抜粋本文
====

では、なぜ昔の沖縄はそんなに水に苦労したのでしょうか?そして、安定供給が実現した今、水タンクは本当に不要になったのでしょうか?この記事で、沖縄の「水とタンク」の歴史をひも解いていきましょう。
水タンクはなぜ必要だったのか沖縄の地形と水事情
沖縄が長期間にわたって水不足に悩まされてきた背景には、特有の地理的・地質的要因が深く関わっています。
沖縄の年間降水量は全国平均をうわまってますが人口密度が高いため、一人当たりの雨量は全国平均の6割り程です。その雨を貯めておくのが難しい土地の構造を持っています。
この自然条件が、家庭での水タンクの必要性を高めました。
沖縄の水不足の主な原因は、次の三点にあります。
- 地質が琉球石灰岩: 沖縄本島の大部分は、サンゴ礁が隆起してできた琉球石灰岩で覆われています。この石灰岩は水を通しやすいため、降った雨水がすぐに地下へ浸透したり、海へ流出してしまったりして、地表に水が溜まりにくいのです。
- 河川が短く急峻: 本土に比べて河川の長さが短く、流れも急なため、大量の雨が降ってもすぐに海へ流れ出てしまい、安定した水源になりにくいという特徴があります。
- 降水量の偏り: 年間降水量は、その大半が梅雨や台風の時期に集中しており、夏場や冬場には極端に雨が少ない「渇水期」が発生しやすいのです。
そのため、水道本管の水圧が低い時や、水源の貯水率が下がって断水が実施された時に、家庭で確実に水を使うために屋上の水タンクが不可欠な設備となったのです。水タンクは、不安定な水供給に対する沖縄の人々の知恵と努力の結晶と言えるでしょう。
~沖縄は亜熱帯気候であり、年間の降水量も多い地域ですが、沖縄の河川は本土の河川と比較して短く、
勾配が急であるという特徴を持っています。なので、たくさん雨が降ってもすぐに海に流れてしまいます。~
断水が続いた時代水不足との戦いの歴史
沖縄の断水の歴史の中でも、特に深刻だったのが1981年から1982年にかけて発生した「326日連続の給水制限」です。

====

提供エントリー
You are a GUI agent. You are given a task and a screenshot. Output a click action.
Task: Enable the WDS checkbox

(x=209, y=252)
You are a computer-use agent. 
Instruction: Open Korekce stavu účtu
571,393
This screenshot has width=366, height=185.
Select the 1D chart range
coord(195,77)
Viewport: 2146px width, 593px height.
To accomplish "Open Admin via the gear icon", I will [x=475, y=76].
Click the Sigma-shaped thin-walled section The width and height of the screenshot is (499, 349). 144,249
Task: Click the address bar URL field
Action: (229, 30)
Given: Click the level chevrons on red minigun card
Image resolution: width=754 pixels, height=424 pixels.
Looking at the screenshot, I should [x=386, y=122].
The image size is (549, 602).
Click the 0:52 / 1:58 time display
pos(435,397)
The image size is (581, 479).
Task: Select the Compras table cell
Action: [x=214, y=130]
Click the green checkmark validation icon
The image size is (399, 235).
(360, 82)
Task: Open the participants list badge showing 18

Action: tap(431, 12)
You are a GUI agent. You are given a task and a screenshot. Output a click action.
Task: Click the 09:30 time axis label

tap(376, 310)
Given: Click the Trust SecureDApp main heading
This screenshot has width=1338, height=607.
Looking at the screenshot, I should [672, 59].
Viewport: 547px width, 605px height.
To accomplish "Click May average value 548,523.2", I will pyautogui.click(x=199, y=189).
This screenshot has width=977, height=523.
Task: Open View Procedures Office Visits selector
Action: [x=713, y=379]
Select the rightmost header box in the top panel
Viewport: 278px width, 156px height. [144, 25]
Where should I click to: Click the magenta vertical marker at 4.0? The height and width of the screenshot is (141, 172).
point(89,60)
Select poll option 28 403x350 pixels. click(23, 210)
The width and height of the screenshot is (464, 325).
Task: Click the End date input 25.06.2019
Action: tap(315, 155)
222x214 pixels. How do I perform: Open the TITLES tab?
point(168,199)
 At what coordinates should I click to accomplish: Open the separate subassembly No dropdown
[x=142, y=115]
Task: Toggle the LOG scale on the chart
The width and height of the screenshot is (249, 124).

====

課題 1
抜粋本文のうち、「沖縄の水不足の主な原因は、次の三点にあります。」から「努力の結晶と言えるでしょう。」に至るまでのすべてを、一字も変えずに抜き出してください。
課題 2
抜粋本文によると、1981年から1982年にかけて発生した特に深刻な断水は何と呼ばれていますか。
これらのエントリーは参照する必要がありません。

解答欄 1
沖縄の水不足の主な原因は、次の三点にあります。
- 地質が琉球石灰岩: 沖縄本島の大部分は、サンゴ礁が隆起してできた琉球石灰岩で覆われています。この石灰岩は水を通しやすいため、降った雨水がすぐに地下へ浸透したり、海へ流出してしまったりして、地表に水が溜まりにくいのです。
- 河川が短く急峻: 本土に比べて河川の長さが短く、流れも急なため、大量の雨が降ってもすぐに海へ流れ出てしまい、安定した水源になりにくいという特徴があります。
- 降水量の偏り: 年間降水量は、その大半が梅雨や台風の時期に集中しており、夏場や冬場には極端に雨が少ない「渇水期」が発生しやすいのです。
そのため、水道本管の水圧が低い時や、水源の貯水率が下がって断水が実施された時に、家庭で確実に水を使うために屋上の水タンクが不可欠な設備となったのです。水タンクは、不安定な水供給に対する沖縄の人々の知恵と努力の結晶と言えるでしょう。

解答欄 2
「326日連続の給水制限」です。